▸ **Problem to work on**: Copy exactly the stretch of data below from the line with "Given: Click the 押跌人数 value 10 on 10/20/2023" through the line with "The height and width of the screenshot is (708, 1269).", including both of those lines.

Data extracted from a collection
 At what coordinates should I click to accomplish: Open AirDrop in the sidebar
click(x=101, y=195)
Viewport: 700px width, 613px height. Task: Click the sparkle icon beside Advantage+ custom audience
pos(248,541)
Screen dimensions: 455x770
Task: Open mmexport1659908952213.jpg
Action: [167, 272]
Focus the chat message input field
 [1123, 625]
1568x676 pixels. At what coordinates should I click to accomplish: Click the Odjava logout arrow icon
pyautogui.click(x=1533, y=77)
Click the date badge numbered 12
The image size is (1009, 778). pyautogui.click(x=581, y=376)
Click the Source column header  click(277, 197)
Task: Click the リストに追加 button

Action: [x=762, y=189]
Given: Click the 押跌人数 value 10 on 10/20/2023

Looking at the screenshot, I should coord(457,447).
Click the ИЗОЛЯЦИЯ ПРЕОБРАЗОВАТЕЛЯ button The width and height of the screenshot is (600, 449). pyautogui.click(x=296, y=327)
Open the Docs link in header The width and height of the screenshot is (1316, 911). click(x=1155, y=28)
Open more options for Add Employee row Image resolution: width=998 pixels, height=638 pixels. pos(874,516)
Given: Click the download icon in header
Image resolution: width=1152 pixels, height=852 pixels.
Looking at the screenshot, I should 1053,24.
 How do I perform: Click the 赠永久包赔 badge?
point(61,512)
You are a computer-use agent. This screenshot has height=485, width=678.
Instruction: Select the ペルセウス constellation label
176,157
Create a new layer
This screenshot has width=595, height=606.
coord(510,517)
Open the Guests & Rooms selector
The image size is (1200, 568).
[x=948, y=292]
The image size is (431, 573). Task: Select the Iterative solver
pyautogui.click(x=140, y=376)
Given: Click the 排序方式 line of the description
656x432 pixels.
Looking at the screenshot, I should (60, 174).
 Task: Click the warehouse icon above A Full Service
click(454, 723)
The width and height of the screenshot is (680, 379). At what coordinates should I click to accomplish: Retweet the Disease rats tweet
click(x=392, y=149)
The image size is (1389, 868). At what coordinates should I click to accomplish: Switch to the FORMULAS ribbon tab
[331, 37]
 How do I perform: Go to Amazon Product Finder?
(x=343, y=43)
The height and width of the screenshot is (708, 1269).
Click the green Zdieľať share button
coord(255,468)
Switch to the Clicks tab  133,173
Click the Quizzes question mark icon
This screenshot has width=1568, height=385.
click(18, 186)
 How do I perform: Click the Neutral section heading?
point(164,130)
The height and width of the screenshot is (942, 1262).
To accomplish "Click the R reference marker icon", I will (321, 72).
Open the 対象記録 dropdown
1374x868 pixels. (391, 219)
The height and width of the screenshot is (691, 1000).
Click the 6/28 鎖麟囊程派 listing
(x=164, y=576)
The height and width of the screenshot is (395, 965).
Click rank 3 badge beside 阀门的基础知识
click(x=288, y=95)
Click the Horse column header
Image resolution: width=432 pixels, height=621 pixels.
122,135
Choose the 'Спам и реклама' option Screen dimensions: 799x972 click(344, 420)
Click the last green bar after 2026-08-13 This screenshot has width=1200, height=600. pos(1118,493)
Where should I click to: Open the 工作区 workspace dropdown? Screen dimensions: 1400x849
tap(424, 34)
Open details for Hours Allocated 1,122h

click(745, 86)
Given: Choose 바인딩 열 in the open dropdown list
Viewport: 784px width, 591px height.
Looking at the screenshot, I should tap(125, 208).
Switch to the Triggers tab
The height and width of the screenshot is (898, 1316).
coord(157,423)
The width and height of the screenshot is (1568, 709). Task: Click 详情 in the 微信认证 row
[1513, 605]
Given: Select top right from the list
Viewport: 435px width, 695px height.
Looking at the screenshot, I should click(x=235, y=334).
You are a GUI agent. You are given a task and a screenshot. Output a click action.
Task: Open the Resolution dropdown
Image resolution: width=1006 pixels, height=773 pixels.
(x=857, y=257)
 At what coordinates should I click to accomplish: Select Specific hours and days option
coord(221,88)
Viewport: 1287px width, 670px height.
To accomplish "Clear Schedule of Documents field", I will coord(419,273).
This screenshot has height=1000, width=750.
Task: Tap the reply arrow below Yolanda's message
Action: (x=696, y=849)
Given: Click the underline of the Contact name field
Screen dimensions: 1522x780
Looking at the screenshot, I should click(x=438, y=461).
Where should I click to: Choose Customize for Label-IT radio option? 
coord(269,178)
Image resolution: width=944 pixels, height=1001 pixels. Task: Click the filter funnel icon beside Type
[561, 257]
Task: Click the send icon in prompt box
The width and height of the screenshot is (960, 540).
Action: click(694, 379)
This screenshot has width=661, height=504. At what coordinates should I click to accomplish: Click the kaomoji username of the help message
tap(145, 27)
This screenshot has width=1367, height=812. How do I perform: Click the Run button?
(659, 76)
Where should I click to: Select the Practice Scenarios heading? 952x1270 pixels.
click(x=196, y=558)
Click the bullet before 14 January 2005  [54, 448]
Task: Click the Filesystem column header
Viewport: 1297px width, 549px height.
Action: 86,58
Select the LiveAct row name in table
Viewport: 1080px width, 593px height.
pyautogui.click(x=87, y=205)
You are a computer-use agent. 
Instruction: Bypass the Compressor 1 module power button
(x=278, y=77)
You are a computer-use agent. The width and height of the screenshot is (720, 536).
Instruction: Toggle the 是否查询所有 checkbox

▸ **Exercise output**:
Given: Click the 押跌人数 value 10 on 10/20/2023

Looking at the screenshot, I should coord(457,447).
Click the ИЗОЛЯЦИЯ ПРЕОБРАЗОВАТЕЛЯ button The width and height of the screenshot is (600, 449). pyautogui.click(x=296, y=327)
Open the Docs link in header The width and height of the screenshot is (1316, 911). click(x=1155, y=28)
Open more options for Add Employee row Image resolution: width=998 pixels, height=638 pixels. pos(874,516)
Given: Click the download icon in header
Image resolution: width=1152 pixels, height=852 pixels.
Looking at the screenshot, I should 1053,24.
 How do I perform: Click the 赠永久包赔 badge?
point(61,512)
You are a computer-use agent. This screenshot has height=485, width=678.
Instruction: Select the ペルセウス constellation label
176,157
Create a new layer
This screenshot has width=595, height=606.
coord(510,517)
Open the Guests & Rooms selector
The image size is (1200, 568).
[x=948, y=292]
The image size is (431, 573). Task: Select the Iterative solver
pyautogui.click(x=140, y=376)
Given: Click the 排序方式 line of the description
656x432 pixels.
Looking at the screenshot, I should (60, 174).
 Task: Click the warehouse icon above A Full Service
click(454, 723)
The width and height of the screenshot is (680, 379). At what coordinates should I click to accomplish: Retweet the Disease rats tweet
click(x=392, y=149)
The image size is (1389, 868). At what coordinates should I click to accomplish: Switch to the FORMULAS ribbon tab
[331, 37]
 How do I perform: Go to Amazon Product Finder?
(x=343, y=43)
The height and width of the screenshot is (708, 1269).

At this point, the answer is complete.